As the product of spring thaws has pushed the Mississippi River to the breaking point, as the Army Corps of Engineers has elected to save the downstream cities and towns by literally opening up the floodgates and unleashing water flows on thousands and thousands of acres of rural farmland and small communities in Mississippi and Louisiana, all eyes are on the south central region of the United States. After all, “Floods kill more Americans than lightning, tornadoes or hurricanes in an average year, according to federal figures. And flash floods, usually associated with summer downpours, like the one that killed more than 140 people in Big Thompson Canyon in Colorado in 1976, can come as if from nowhere.” New York Times, May 21st. But there is a dangerous stranger lurking in the Western states, from Montana to California.
Even as the Western United States faces long-term prospects for drought and urban water shortages, a record year of precipitation, particularly snowfall, now faces the spring and summer thaw. Little things like parts of the Colorado River that has 17 feet of snow piled up in certain portions of its adjacent watershed areas. Or that California’s Lake Tahoe area (pictured above) had a great ski season this year; parts of the region have 60 feet of snow piled up, waiting for the thaw. And as I have noted before (in connection with potential earthquakes), the Sacramento-San Joaquin Levee system, built to contain such runoff, is in dire need of repair, a system that includes antiquated mounds of dirt and stones, begun in 1850 and substantially completed in 1930.
“At Flaming Gorge Reservoir on the Green River in Utah, federal managers have begun spilling water downstream in preparation for the rising waters; the reservoir has 700,000 acre-feet of available space, but will have an expected inflow of 1.4 million acre-feet more through July…” NY Times. The stories repeat, in Utah, New Mexico, Wyoming, Montana, etc. Too much water for a parched land with insufficient capacity to capture the water flow in normal times, now waiting for a possible crush if weather patterns melt too soon and too fast. In some parts of the West, snowfall has continued to build up, even into May.

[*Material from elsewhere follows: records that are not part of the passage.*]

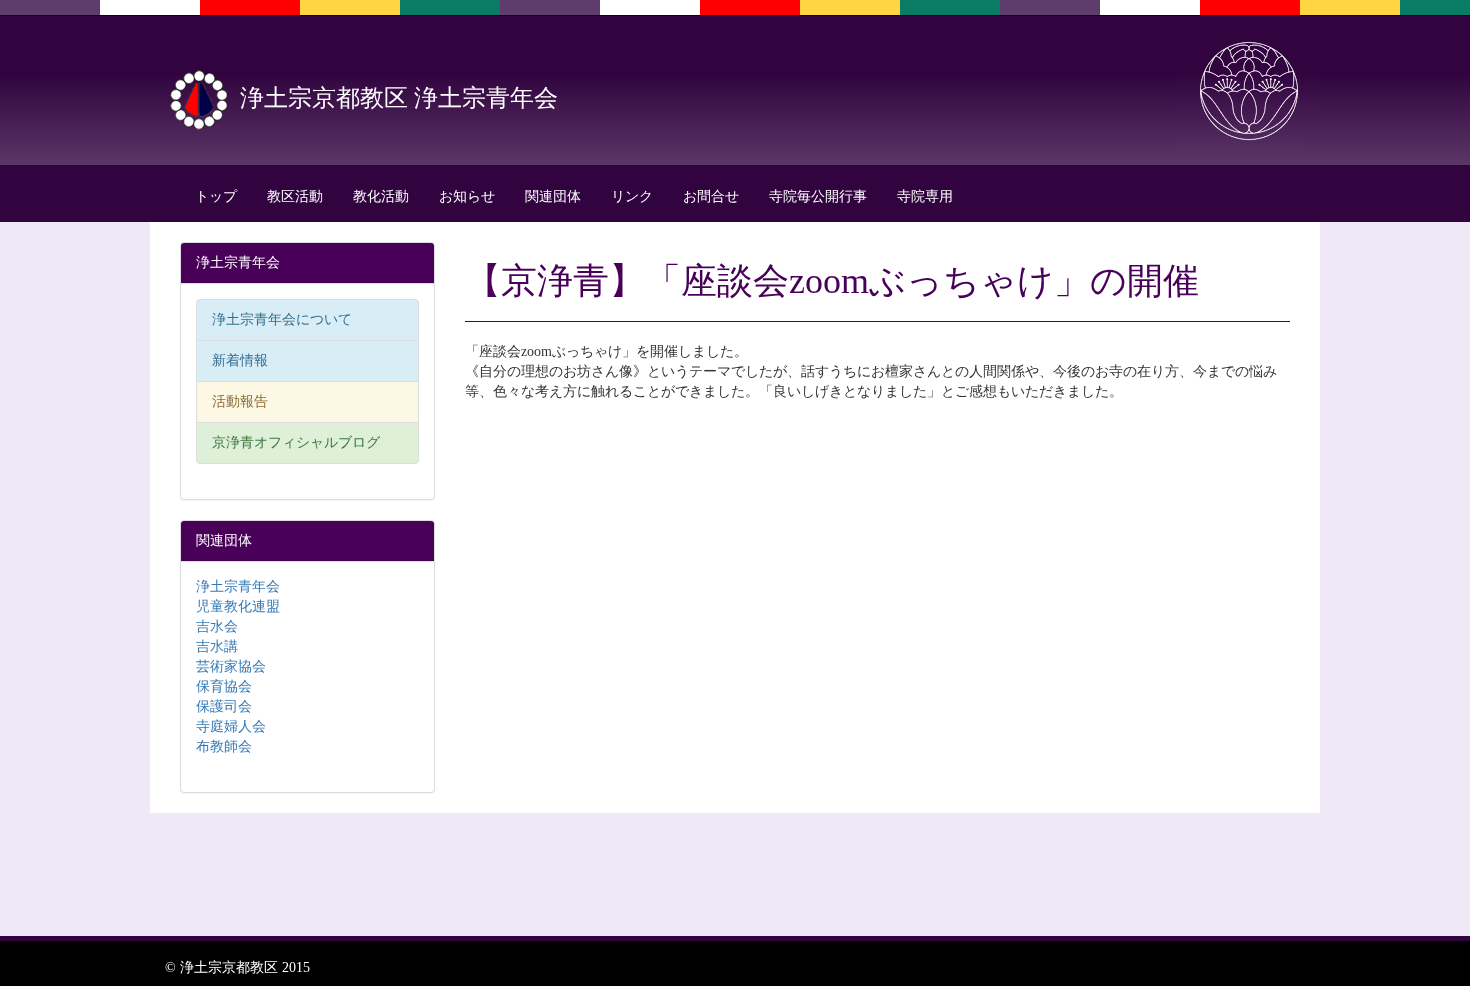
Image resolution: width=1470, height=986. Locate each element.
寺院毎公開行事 (818, 196)
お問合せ (711, 196)
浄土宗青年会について (282, 319)
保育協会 (224, 686)
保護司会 (224, 706)
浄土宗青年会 (238, 586)
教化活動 (381, 196)
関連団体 (553, 196)
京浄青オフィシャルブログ (296, 442)
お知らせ (467, 196)
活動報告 (240, 401)
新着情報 (240, 360)
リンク (632, 196)
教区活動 (295, 196)
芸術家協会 (231, 666)
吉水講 (217, 646)
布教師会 (224, 746)
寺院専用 (925, 196)
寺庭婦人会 (231, 726)
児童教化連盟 (238, 606)
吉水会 (217, 626)
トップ (216, 196)
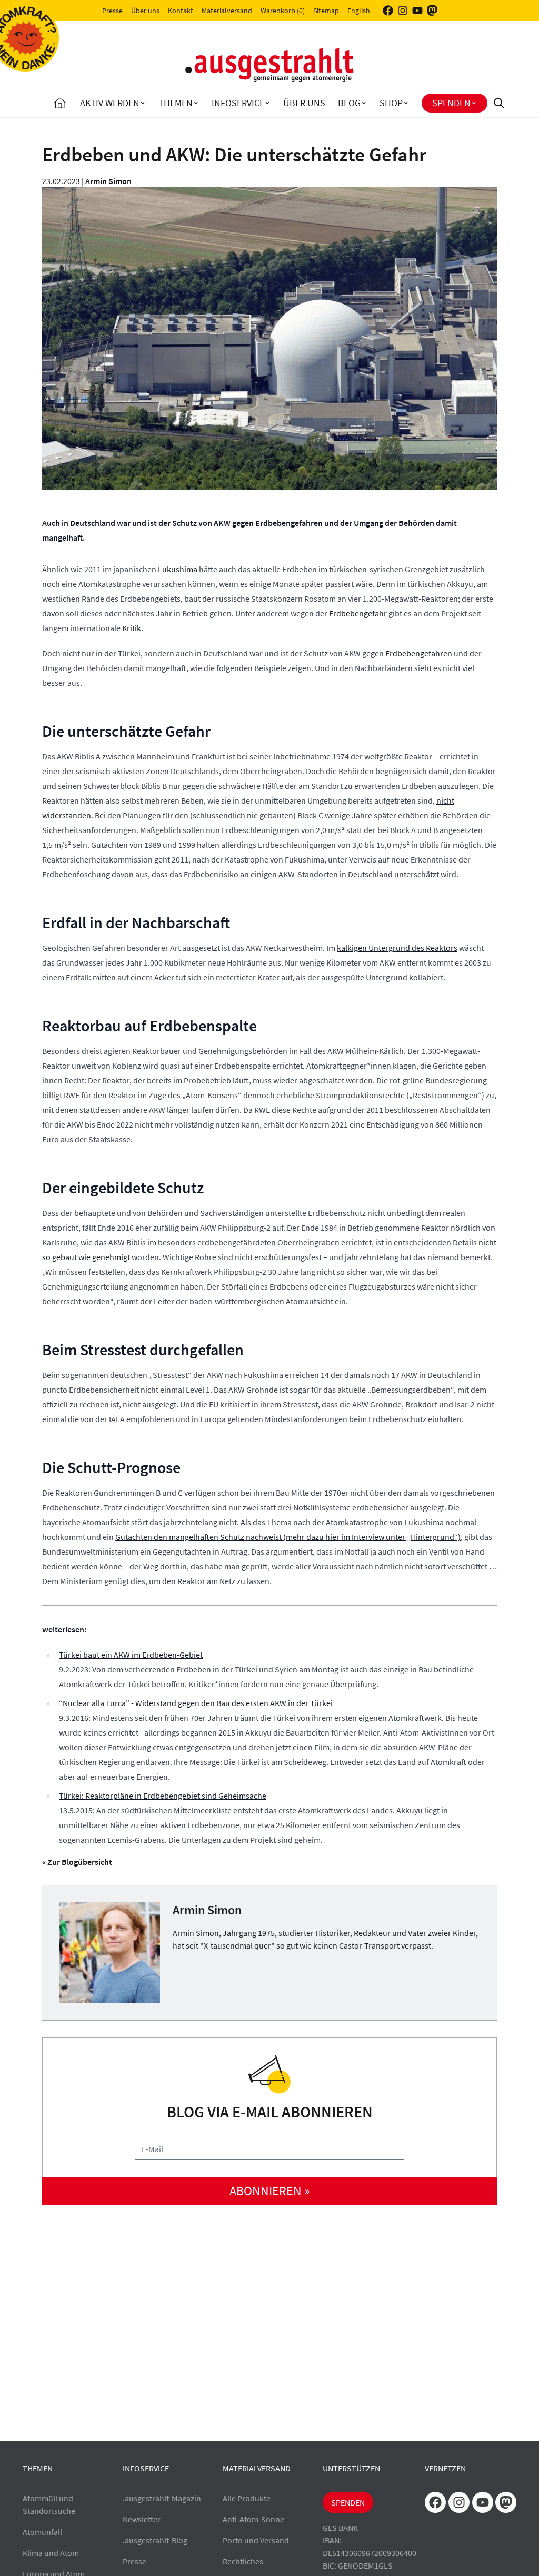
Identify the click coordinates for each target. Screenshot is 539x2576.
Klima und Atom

Should June be hot and unforgiving, the snow pack will melt fast, sending tons of water crashing through watershed communities below, ill-prepared for the runoff. Should the summer be mild, with warmer temperatures spread more evenly throughout the summer months, somehow, the water systems can be managed to avoid catastrophic flooding. For some in the West, the record melts offer an opportunity to make up for decades of losses in the water table: “Hydrologists… are cheering what they say will be a huge increase in water reservoir storage for tens of millions of people across the West. Lake Mead and Lake Powell, two huge dammed reservoirs on the Colorado River battered in recent years by drought, are projected to get 1.5 trillion gallons of new water between them from the mammoth melt.” NY Times.
The threat in the West comes from a combination of variables, from the “once-in-a-hundred-year” precipitation and general climate change to an economy that has deferred and ignored infrastructure repairs and upgrades in a sea of budgetary shortfalls and governmental deficits. As you may have guessed, nature doesn’t really care about governmental policies; she does what she does without much concern for damage or disruption. It is up to man to adjust to nature, not the reverse.
I’m Peter Dekom, and sometimes – as history books report – mankind can simply be overwhelmed by nature.